And yet, making the actual switch is a tremendously difficult task. On the software side alone, it requires recompiling every application you want to run on your platform. That doesn't even touch the cost of rolling the actual hardware. There are more than a few examples of this: Intel's Itanium, Oracle's SPARC, Berkeley's MIPS, Transmeta's Crusoe, etc. Sure, these all had niches (embedded systems, research hardware, a few high-end servers) -- but breaking out into the mainstream (a.k.a. like x86-64 and ARM/ARM64) is damn near impossible.

[1] https://riscv.org/

2 comments

This would be a bit different. Itanium, Sparc, Crusoe, ARM... all these CPUs were offering is the promise of better performance in some aspect.

Nobody expects RISC-V to beat i7 or Ryzen in any benchmarks.

IMO its purpose is to be the in hardware what GNU/Linux was in software.

edit: GNU/Linux, not just Linux :)

> This would be a bit different. Itanium, Sparc, Crusoe, ARM... all these CPUs were offering is the promise of better performance in some aspect.

Crusoe and ARM were not about the promise of better performance, but of being much more energy-efficient for the intended purpose (though since a few years ARM tries to get into a (more) high-performance field).

Energy efficiency kind of falls under the "performance" category. Just not raw MIPS performance but "performance per watt".
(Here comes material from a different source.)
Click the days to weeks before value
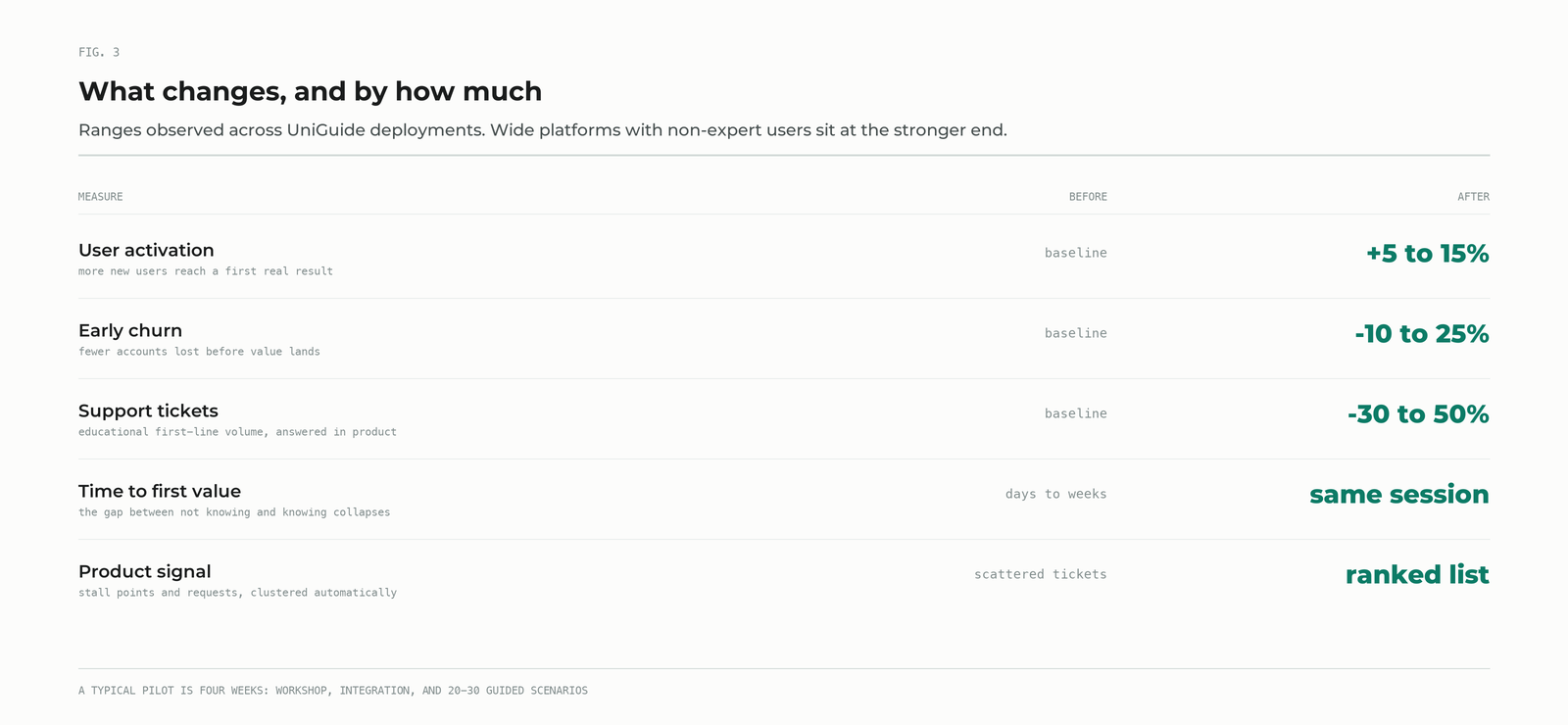The height and width of the screenshot is (725, 1568). pyautogui.click(x=1056, y=494)
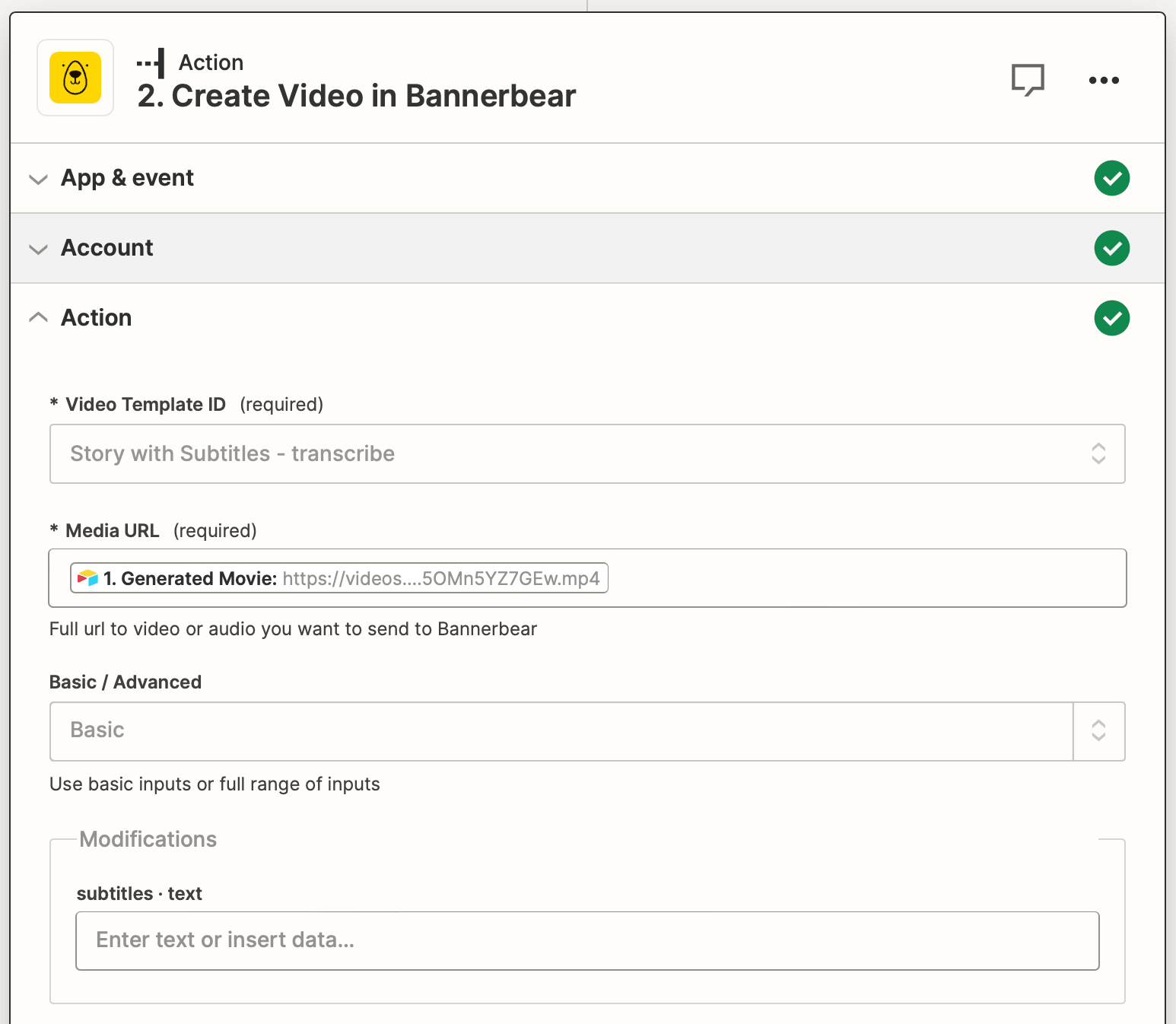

What I wanted to say is that the major selling point of RISC-V would be its open-ness rather than anything performance (or power) related. In that respect it has already captured the attention of interested parties, regardless of that the actual performance will be.

I heard that so far riscv chips (a few were taped IIRC) were just too slow. I deeply believe that with simple and open silicon (cpu, gpu) you'd get a huge amount of visible benefits for end users that don't require Apple A10 levels of performance.

- Less bugs

- Potentially better applications since the lower layers are stable and don't require you to fight it (as an example, pre vulkan drivers were hell, linux software has to circle around that)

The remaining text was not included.